Rocco D’Ambrosio, presbitero della diocesi di Bari, ordinario di Filosofia Politica nella facoltà di Filosofia della Pontificia Università Gregoriana di Roma, legge un piccolo libro di Leonard Boff, Abitare la terra. Quale via per la fraternità universale? (Castelvecchi, con una puntuale e ricca prefazione di Pierluigi Mele)
Non esiste solo il bla-bla bla sulla questione ecologica; esiste anche un moltiplicarsi di pensiero e impegno: da Greta Thunberg a papa Francesco, dai movimenti civici ai politici seri e fattivi. Un piccolo libro di Leonard Boff, Abitare la terra. Quale via per la fraternità universale? (Castelvecchi, con una puntuale e ricca prefazione di Pierluigi Mele) si inserisce in questa scia di pensiero e azione.
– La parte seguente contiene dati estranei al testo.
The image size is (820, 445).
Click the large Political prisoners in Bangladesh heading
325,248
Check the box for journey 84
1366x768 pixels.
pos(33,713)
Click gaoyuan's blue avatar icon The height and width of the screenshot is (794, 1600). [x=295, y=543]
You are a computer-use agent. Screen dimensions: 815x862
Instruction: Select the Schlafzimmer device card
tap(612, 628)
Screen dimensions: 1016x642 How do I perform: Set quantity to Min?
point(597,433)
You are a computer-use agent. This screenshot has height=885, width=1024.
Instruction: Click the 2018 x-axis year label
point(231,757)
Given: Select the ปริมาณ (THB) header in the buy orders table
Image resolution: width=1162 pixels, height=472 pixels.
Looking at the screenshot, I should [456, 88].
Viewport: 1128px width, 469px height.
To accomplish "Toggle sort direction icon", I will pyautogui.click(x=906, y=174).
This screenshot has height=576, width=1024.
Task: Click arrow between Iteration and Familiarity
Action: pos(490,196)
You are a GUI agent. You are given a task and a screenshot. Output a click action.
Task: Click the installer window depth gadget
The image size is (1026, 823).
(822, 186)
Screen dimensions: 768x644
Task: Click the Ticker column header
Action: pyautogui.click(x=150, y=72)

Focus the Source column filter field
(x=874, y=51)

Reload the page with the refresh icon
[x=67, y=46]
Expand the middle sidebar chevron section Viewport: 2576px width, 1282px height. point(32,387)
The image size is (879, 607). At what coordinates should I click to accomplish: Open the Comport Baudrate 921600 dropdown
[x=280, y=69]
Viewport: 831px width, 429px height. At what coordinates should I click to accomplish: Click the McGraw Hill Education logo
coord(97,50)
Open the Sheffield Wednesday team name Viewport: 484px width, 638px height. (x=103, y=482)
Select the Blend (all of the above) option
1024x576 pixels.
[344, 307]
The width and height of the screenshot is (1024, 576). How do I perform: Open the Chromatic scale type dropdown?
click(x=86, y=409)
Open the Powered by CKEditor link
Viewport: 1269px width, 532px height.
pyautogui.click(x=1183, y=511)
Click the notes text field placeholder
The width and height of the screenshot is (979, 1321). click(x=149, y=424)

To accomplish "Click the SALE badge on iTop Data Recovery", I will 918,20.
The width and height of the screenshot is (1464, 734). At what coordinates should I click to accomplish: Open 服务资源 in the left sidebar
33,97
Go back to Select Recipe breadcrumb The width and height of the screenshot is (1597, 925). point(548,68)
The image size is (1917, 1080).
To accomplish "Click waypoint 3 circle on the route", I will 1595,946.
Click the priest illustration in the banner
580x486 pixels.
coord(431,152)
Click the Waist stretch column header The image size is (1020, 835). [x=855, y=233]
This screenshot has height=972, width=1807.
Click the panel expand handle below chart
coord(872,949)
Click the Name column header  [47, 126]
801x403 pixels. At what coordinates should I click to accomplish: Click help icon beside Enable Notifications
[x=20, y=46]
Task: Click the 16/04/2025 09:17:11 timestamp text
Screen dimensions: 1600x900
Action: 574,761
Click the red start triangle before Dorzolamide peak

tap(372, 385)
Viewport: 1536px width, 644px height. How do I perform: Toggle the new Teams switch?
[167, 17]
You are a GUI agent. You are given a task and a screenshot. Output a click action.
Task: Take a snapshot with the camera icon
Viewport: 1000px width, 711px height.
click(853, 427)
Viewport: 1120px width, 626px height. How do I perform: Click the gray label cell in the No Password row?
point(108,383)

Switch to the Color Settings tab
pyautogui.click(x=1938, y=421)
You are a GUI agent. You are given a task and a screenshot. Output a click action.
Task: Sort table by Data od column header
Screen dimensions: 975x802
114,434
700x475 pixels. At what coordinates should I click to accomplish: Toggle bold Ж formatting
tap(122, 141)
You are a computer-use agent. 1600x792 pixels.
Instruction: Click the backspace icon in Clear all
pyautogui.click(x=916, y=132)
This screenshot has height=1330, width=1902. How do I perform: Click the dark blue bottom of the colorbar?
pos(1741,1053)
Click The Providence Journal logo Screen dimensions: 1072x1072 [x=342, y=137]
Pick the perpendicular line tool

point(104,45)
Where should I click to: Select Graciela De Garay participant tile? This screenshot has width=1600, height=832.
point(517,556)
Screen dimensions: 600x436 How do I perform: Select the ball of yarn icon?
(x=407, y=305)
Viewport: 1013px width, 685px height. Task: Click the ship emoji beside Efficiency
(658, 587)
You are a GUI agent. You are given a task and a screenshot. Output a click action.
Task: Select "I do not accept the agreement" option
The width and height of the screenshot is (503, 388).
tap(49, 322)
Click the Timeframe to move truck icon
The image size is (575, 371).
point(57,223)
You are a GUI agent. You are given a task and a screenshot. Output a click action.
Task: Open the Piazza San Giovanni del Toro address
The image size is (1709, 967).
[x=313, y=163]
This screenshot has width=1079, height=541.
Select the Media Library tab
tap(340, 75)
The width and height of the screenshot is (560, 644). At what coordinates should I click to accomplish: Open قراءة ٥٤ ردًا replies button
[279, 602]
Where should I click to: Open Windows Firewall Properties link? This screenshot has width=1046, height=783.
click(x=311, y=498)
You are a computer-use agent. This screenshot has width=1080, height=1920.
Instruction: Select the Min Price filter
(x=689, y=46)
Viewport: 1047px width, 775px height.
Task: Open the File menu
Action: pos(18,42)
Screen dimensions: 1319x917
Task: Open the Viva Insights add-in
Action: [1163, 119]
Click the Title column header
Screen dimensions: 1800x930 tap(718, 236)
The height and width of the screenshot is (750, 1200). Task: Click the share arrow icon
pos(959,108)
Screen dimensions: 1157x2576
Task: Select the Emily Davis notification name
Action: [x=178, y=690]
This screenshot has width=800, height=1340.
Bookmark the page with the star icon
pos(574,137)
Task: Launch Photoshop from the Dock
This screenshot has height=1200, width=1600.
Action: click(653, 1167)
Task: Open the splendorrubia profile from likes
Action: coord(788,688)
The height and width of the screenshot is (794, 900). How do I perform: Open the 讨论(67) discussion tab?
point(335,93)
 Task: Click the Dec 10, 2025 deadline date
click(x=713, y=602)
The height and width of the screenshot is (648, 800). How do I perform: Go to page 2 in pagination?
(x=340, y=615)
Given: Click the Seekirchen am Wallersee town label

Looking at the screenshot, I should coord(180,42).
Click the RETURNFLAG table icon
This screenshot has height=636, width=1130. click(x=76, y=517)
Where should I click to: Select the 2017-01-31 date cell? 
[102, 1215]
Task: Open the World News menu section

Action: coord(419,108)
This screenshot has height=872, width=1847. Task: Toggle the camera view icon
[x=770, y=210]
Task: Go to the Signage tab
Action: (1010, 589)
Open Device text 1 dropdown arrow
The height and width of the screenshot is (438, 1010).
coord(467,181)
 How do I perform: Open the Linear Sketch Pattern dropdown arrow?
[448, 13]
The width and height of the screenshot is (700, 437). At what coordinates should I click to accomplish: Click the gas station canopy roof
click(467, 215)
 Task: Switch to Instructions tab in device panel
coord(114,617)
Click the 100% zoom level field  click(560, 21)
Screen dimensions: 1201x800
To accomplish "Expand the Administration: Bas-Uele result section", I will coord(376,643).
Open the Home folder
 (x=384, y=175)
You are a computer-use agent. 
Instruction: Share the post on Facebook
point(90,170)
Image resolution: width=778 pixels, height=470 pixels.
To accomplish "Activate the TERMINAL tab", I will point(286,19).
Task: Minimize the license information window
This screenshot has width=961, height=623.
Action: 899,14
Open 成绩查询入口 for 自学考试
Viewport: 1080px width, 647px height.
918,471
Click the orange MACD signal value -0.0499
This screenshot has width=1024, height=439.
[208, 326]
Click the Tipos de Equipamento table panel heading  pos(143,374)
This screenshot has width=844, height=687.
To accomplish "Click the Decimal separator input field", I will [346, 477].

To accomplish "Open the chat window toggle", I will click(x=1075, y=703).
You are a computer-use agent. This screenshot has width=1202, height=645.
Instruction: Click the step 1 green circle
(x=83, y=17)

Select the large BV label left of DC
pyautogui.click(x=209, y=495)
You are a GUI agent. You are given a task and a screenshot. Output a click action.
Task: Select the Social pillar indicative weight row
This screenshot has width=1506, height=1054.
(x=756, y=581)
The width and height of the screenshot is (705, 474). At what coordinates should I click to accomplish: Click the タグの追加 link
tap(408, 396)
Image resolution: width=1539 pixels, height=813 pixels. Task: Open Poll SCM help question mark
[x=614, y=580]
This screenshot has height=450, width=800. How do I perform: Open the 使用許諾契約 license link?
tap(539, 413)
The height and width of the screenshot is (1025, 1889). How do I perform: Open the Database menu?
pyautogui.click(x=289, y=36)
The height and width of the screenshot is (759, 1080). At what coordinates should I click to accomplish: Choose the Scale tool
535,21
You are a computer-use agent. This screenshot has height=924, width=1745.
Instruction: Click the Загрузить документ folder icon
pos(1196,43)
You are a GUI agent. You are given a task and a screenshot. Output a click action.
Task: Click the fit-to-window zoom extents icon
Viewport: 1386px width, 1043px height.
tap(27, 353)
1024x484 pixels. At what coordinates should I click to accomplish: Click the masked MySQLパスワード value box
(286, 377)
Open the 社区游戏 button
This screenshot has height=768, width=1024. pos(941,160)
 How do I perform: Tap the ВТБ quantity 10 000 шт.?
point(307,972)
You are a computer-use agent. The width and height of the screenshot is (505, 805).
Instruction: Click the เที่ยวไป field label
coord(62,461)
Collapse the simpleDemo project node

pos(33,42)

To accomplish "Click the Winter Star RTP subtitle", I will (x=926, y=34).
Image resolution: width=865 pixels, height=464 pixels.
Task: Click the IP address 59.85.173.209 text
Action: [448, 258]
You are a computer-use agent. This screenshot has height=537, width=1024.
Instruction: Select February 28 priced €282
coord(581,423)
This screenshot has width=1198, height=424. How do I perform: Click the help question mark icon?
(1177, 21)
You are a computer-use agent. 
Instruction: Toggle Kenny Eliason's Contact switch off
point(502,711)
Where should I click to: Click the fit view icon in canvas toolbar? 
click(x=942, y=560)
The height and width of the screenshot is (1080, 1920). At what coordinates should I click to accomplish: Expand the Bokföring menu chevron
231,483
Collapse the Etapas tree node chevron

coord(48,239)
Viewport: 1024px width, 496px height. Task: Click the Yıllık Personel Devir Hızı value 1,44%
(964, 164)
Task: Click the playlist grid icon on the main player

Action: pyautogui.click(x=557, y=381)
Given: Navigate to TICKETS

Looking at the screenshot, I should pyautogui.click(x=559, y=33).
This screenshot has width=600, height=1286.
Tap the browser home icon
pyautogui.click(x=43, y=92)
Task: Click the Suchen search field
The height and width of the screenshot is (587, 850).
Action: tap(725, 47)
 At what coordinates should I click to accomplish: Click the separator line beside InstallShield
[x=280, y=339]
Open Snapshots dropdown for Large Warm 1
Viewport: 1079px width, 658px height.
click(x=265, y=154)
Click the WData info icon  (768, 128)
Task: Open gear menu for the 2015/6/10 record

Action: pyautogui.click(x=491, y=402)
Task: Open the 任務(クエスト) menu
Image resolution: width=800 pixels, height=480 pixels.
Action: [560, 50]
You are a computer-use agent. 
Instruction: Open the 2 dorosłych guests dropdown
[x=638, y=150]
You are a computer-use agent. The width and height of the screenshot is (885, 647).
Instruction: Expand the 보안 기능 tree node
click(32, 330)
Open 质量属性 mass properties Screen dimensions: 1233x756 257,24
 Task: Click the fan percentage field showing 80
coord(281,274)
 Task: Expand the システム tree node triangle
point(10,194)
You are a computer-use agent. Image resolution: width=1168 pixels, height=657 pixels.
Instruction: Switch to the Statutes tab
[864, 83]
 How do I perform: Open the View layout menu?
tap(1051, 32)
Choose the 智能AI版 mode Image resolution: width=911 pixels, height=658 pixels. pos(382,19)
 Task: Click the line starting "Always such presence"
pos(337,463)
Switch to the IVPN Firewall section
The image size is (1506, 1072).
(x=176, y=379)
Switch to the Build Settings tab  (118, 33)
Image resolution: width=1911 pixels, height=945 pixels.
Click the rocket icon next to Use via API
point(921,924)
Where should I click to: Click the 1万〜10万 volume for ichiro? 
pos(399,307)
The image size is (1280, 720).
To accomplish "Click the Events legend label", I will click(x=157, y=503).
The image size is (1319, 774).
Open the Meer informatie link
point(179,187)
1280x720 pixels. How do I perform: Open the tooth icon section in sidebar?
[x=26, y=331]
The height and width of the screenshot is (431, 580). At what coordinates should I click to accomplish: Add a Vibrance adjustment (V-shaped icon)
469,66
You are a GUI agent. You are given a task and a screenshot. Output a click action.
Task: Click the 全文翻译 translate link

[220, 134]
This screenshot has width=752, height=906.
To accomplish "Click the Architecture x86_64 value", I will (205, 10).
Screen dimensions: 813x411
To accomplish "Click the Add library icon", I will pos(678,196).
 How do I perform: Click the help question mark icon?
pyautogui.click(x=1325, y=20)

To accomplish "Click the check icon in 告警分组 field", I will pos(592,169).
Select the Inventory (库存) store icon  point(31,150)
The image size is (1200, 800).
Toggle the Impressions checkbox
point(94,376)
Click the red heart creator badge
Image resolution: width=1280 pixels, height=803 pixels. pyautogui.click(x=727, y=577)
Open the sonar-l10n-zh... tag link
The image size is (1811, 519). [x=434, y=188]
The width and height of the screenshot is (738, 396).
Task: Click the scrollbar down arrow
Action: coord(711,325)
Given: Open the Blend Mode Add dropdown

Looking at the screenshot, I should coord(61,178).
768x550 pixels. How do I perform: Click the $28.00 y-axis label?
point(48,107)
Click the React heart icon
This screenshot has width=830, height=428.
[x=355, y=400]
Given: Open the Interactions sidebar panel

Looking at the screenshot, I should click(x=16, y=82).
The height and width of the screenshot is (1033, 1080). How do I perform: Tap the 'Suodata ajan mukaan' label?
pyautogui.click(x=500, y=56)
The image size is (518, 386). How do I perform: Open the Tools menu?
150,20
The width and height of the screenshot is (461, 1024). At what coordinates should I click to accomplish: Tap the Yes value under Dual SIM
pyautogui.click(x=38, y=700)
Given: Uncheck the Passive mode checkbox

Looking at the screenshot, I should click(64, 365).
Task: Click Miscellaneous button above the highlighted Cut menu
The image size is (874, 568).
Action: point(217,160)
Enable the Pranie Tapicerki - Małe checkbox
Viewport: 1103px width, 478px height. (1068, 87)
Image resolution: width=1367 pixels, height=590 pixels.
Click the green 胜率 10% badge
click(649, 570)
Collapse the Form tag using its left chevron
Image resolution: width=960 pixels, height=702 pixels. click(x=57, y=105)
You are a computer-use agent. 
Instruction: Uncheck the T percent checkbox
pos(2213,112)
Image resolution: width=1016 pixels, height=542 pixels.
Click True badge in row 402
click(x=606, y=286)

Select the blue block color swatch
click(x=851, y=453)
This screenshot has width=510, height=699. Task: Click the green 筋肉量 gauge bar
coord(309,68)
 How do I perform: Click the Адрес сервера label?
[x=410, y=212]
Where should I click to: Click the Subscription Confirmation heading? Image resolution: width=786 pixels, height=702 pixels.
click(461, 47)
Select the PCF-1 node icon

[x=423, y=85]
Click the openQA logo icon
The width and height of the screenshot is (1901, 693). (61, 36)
L’autore tenta, prima di tutto, tracciare una linea comune tra la Carta della Terra (2003), nata da un’ampia consultazione e approvata dall’Unesco e le encicliche di papa Francesco Laudato sì. Enciclica sulla cura della Casa Comune (2015) e Fratelli tutti (2020). La casa è comune, quindi anche l’impegno per la salvaguardarla è comune: chiede a uomini e donne di ogni cultura, religione e territorio di creare sinergie continue perché questo mondo perisca tra disastri ambientali e uso scellerato. Tuttavia gli appelli continui, se si osserva bene, rimandano a ciò che Boff dice chiaramente: “Sfortunatamente, c’è un deficit di cultura ecologica e di coscienza della gravità della situazione globale sia tra coloro che prendono decisioni, sia a livello collettivo” (p. 25). Il deficit di cultura ecologica è una costante determinante; non si può ridurre il tutto all’invito a rispettare gli ambienti e praticare la raccolta differenziata.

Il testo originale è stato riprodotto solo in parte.